Direction: Edit the entries below by putting "character creator" wherever "face customization" appears, leaving everything else unchanged.

::::::::::

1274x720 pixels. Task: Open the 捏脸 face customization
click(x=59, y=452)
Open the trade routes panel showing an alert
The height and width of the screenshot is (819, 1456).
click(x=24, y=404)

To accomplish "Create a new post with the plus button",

::::::::::

Task answer:
1274x720 pixels. Task: Open the 捏脸 character creator
click(x=59, y=452)
Open the trade routes panel showing an alert
The height and width of the screenshot is (819, 1456).
click(x=24, y=404)

To accomplish "Create a new post with the plus button",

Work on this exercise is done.